Co-transformation of Metarhizium anisopliae by electroporation or using the gene gun to produce stable GUS transformants
FEMS Microbiology Letters
The potential of β-glucuronidase as a molecular marker for studying the environmental microbiology of entomopathogenic fungi was assessed. Metarhizium anisopliae was stably co-transformed with plasmids (pNOM102 and pBENA3) containing the β-glucuronidase and benomyl resistance ( β-tubulin) genes, using both electroporation and biolistic delivery systems, and it was confirmed that the expressed phenotypes were not exhibited by ten randomly chosen indigenous North-American isolates.
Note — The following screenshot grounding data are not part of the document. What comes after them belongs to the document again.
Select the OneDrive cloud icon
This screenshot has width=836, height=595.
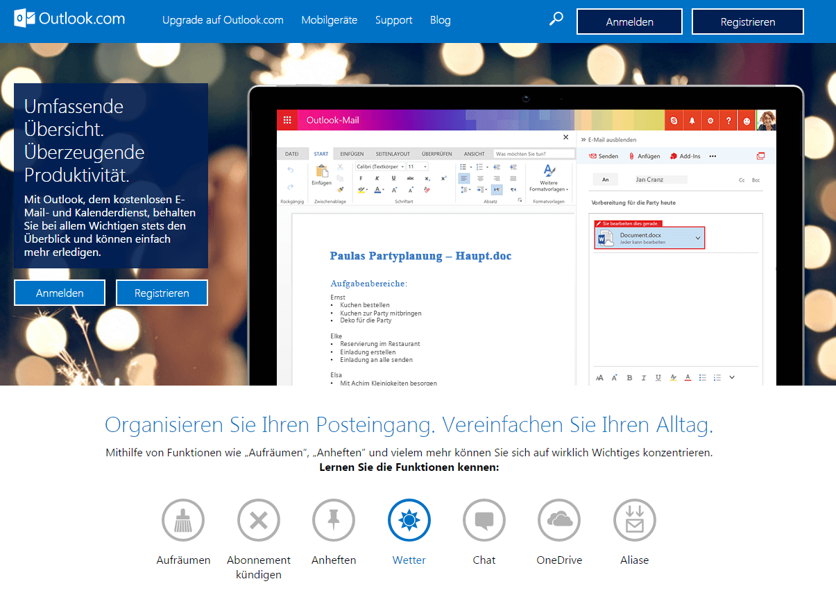(x=559, y=519)
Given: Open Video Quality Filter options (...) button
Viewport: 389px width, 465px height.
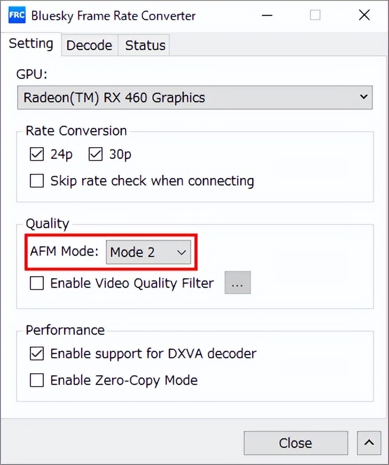Looking at the screenshot, I should click(237, 283).
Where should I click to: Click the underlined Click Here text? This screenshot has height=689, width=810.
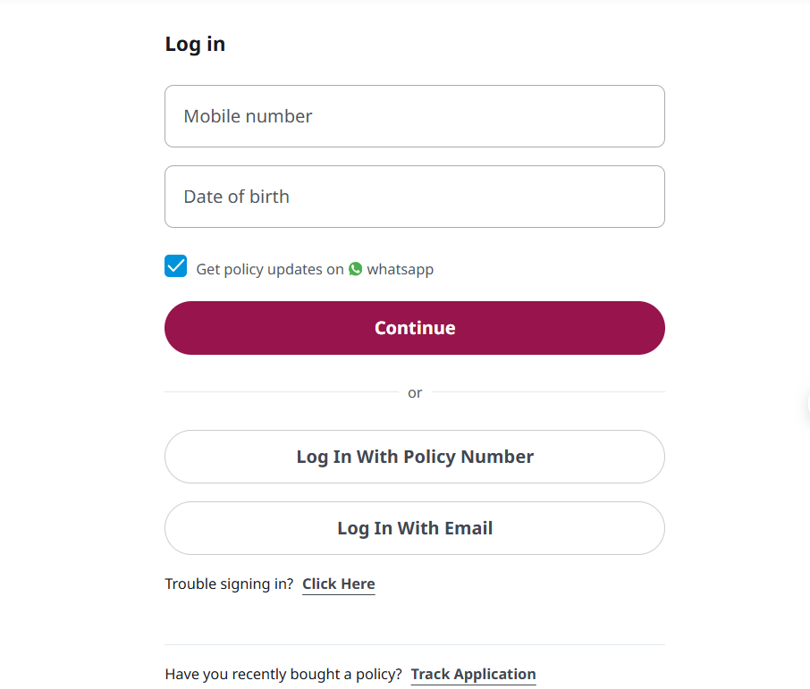(338, 584)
In spite of random and multiple integrations, the co-transformants showed normal growth rates and retained their pathogenicity to insects. β-Glucuronidase activity in the co-transformants was used to detect histochemically the presence of fungal hyphae in infected host insects (Bombyx mori) and thus provides a practical means of marking genetically engineered pathogens for field trials.
St. Leger, R.J., S. Shimizu, M.J. Bidochka and D.W. Roberts. 1995. Co-transformation of Metarhizium anisopliae by electroporation or using the gene gun to produce stable GUS transformants. FEMS Microbiol Letters 131: 289-294.